Intensive Clinical Learning
Clinical learning happens very early in the program with clinic observation beginning in the second trimester. This apprenticeship style of learning allows for ample opportunity to apply your clinical skills as you progress through the curriculum.
You'll work in our fully stocked Chinese herbal medicine dispensary learning herb identification, and to both prescribe and compound herbal formulas for patients.

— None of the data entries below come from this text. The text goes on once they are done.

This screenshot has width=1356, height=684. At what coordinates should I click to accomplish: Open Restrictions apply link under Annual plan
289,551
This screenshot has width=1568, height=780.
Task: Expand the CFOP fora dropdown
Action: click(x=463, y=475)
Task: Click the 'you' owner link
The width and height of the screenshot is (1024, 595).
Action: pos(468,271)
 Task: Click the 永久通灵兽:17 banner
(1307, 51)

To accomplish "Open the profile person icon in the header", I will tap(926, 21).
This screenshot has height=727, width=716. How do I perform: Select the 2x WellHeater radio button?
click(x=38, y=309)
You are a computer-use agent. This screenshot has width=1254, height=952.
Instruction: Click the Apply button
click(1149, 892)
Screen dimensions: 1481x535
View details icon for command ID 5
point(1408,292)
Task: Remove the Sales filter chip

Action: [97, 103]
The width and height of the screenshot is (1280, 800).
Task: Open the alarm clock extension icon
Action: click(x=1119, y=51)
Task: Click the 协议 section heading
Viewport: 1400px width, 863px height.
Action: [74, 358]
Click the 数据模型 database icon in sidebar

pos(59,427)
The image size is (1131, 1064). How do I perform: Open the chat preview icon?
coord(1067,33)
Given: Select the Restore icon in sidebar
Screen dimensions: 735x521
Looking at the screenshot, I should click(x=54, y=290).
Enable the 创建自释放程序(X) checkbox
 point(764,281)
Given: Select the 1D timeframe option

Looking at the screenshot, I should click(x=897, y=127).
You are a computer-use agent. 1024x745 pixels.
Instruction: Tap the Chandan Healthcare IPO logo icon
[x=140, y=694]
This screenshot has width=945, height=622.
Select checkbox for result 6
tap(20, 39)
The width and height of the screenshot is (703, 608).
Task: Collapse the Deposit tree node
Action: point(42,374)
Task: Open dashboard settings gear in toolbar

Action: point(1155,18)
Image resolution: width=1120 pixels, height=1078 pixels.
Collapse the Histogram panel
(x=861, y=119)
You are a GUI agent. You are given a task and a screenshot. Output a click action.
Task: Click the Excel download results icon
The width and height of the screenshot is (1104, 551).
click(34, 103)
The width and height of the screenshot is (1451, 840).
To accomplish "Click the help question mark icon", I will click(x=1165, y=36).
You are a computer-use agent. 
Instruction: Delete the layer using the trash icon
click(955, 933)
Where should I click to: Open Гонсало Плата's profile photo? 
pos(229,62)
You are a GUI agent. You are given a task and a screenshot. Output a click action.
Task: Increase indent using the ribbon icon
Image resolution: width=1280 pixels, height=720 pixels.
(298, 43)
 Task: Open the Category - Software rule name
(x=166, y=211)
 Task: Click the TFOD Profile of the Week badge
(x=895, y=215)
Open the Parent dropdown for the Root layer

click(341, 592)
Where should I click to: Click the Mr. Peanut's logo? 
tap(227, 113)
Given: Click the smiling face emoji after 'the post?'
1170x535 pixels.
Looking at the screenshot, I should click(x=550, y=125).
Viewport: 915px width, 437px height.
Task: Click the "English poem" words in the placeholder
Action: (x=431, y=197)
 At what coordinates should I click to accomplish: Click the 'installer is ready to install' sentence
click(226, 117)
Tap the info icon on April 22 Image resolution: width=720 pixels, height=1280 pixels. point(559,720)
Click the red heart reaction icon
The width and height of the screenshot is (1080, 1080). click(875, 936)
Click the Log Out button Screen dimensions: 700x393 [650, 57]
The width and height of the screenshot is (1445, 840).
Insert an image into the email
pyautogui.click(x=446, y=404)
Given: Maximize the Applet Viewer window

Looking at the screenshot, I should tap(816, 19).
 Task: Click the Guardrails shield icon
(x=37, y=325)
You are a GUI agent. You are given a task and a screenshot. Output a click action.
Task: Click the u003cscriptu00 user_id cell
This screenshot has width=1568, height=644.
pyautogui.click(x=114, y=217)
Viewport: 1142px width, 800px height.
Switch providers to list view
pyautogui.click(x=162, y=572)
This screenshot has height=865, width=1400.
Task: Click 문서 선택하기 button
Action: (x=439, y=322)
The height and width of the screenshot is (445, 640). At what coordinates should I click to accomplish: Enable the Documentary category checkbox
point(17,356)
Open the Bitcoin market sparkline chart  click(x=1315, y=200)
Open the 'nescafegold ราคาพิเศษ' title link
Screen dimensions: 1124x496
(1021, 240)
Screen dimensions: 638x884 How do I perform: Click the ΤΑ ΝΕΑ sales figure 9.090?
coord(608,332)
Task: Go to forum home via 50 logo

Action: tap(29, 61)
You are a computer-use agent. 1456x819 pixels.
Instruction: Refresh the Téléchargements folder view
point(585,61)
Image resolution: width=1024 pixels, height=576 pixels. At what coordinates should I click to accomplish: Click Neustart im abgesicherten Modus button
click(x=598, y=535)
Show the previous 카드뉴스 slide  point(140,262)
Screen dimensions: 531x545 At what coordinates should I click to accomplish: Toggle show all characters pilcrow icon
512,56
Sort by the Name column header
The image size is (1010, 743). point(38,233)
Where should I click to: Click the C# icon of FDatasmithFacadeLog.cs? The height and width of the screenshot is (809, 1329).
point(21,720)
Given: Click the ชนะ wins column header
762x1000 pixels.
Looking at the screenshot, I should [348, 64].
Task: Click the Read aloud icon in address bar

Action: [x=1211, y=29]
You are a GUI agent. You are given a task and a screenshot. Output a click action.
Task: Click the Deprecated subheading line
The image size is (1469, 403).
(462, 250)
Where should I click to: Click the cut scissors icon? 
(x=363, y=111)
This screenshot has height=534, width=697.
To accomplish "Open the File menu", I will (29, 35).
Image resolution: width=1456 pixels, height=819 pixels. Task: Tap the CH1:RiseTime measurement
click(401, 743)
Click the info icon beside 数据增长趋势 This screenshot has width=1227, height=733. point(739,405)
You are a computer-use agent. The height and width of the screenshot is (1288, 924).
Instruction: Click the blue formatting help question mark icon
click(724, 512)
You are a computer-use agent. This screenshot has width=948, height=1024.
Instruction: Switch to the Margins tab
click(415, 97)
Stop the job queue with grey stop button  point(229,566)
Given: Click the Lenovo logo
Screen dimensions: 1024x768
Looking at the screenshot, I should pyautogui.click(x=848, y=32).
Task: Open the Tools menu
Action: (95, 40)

View trimester-by-trimester courses, course descriptions, and the course schedule. Learn more »
Each student in our Master of Science in Oriental Medicine degree program serves a full year clinical internship. In addition to learning clinical applications of oriental medicine and proper documentation procedures, you will learn important personal and business skills you'll need to help build your own practice.
Students who earn their MSOM degree at National University have the option to earn a second degree (DC or ND) through dual enrollment. Course scheduling for a dual degree is made simpler because the MSOM and MSAc programs are offered in the evening and the DC and ND coursework is taught during the day. There is also similarity in some of the coursework across the programs allowing for a reduction in the total number of hours required to complete their second degree. Students are not eligible to begin dual enrollment until the third trimester of their initial or primary program of study.
Post Graduate Programs
After graduation, students may pursue a number of post-professional programs such as our masters and residency programs. Of course, there are also a wide variety of continuing education classes offered which allow graduates to maintain their professional licensure.